Can you explain what differentiates it from Amazon Machine Learning, Microsoft Azure Machine Learning, etc?
Number one is, how does Watson judge the quality of a journal article when the overwhelming majority of them suck?
Sure... Show us a single publication.
http://www.businessinsider.com/r-ibms-watson-to-guide-cancer...
https://www.mskcc.org/about/innovative-collaborations/watson...
1) Business Insider is at best, simply not research journal, nor is it specifying results.
2) The medical center publication first statement says "A team of physicians and analysts at Memorial Sloan Kettering has been “training” IBM Watson for more than a year..."
Seems like like something productive would be going the other way....
As a bioinformatician, I'm really struggling to see what is new here. It seems like it's mostly a marketing thing.
Chef Watson is allegedly very good at what it does.
https://www.ibmchefwatson.com/
Tldr: mostly hype. The "solve cancer" claims haven't worked out. Now there are lots of big data/machine learning APIs being branded as "Watson" and some are quite good.
As a (made up) example: feeding the AI data-sets of various social investments made (eg: education, mental health, social & medical support) alongside health and societal outcomes (crime, hospital intake, suicides, etc..) then overlaying it on a map and maybe getting Watson to "tell you" which investments had the best impacts.
That particular example is actually an amalgam of a number of projects my girlfriend has undertaken recently in her career as a social-policy analyst BUT she is also enrolled in a university Master's program next year where one of the possibilities for her placement is to work supporting the Watson team in figuring out how to use Watson to improve lives & outcomes in the real world.

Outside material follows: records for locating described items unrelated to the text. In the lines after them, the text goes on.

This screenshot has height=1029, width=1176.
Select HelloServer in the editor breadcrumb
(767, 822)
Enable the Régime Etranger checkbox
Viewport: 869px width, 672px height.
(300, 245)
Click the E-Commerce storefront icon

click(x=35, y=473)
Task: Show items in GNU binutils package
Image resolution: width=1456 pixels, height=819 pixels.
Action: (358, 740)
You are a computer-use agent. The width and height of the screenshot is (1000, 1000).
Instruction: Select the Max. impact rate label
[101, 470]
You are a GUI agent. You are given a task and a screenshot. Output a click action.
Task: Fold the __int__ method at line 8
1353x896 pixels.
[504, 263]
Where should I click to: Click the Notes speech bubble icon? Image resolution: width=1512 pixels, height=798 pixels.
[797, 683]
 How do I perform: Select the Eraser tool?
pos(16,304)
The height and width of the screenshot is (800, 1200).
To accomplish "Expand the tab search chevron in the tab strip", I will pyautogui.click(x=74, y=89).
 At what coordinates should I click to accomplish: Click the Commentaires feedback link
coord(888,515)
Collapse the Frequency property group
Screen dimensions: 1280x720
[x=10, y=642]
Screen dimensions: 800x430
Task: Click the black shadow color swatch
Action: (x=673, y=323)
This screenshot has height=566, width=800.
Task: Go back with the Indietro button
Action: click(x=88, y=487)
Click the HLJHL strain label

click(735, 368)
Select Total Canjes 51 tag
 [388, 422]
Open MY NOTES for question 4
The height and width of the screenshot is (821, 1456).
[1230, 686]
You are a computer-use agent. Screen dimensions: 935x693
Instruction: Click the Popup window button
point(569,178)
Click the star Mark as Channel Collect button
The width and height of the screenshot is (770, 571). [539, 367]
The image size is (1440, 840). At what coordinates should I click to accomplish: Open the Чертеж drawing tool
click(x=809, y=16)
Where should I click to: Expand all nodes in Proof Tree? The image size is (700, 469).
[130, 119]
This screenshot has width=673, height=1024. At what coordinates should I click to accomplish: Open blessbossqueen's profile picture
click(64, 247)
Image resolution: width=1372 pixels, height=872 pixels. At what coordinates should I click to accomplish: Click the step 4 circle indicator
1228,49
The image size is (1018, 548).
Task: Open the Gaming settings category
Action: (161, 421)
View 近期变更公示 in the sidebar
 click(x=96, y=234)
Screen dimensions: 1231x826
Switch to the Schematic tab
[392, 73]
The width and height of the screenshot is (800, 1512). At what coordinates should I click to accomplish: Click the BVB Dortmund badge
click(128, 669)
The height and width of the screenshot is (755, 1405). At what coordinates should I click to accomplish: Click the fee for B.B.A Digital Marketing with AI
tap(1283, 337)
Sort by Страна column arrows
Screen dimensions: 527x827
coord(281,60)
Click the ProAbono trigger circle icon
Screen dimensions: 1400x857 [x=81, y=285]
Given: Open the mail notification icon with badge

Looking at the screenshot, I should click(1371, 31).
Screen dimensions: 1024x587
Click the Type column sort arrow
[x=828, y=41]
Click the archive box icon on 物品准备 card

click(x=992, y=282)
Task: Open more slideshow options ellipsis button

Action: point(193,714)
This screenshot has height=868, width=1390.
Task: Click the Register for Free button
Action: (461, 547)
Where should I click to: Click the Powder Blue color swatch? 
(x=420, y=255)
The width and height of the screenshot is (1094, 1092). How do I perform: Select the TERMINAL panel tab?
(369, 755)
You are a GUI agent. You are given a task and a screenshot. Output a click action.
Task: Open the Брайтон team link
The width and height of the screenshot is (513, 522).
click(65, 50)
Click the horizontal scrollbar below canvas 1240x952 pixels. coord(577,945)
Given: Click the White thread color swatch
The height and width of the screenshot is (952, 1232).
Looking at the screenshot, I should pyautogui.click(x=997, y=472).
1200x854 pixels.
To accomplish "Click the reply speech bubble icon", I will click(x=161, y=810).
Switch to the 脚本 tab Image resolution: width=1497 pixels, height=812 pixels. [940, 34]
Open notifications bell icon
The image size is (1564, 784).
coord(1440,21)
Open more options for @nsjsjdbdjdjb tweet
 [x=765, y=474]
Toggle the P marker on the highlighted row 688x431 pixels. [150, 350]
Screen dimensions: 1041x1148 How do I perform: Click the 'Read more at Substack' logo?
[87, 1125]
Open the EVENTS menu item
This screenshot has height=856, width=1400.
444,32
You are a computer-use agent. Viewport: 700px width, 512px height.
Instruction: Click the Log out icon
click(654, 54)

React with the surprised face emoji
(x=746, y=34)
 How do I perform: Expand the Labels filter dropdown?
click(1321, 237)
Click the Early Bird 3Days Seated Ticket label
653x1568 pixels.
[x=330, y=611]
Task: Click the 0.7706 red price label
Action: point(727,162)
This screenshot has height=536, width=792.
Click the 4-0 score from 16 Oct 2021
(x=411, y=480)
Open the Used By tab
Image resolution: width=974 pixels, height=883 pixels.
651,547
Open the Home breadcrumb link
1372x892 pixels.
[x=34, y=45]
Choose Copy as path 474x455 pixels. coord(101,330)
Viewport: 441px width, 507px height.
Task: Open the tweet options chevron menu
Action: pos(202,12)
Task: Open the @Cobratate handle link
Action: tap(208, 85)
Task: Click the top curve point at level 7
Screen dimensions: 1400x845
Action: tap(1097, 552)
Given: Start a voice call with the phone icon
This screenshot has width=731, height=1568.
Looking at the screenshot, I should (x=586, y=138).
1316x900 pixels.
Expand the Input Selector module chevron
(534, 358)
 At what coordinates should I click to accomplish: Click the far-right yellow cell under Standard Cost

I've also heard about using Watson in analyzing health data (detecting cancers based on mass x-ray analysis) - but I don't know how much of that is currently working.
Hope that helps - I know it's all anecdotal from my side and I can't link you to anything published on the topic, but you can take the example for what it is worth :)
EDIT - I'll try and ask her if she got any more information about what she was going to do for Watson.
http://www.meetup.com/Dallas-R-Users-Group/events/229283377/
We were basically using it as a recommendation engine. In contrast with regular recommendation engines which require other users to feed it data on preferences and then try to match you with similar users, the project we were working on had Watson build a feature space on its own (something it is very, very good at) then match a user profile within that space. In short, it cut out the 'similar person' middleman. It showed what 'shape' a user was in a feature space, the overall shape of the full feature space, and where that user was in that space. Thus, if a person wanted to get from where they are to somewhere else in that feature space, Watson provided a map, more or less.
Why is that important? Well, building a proper recommendation engine when it depends on a network of people is hard. Think Amazon and Netflix -- part of their competitive advantage is that recommendation network effect built by their users. The more people, the more value. The fewer people and it might be way off base and turn off your early users. What if you didn't need to move through the preliminary steps of building that network? What if you could jump to the end? Suddenly that moat dries up. That's what Watson offers, at least for that particular application type.
It's not the solely the setup that won on jeopardy all those years ago.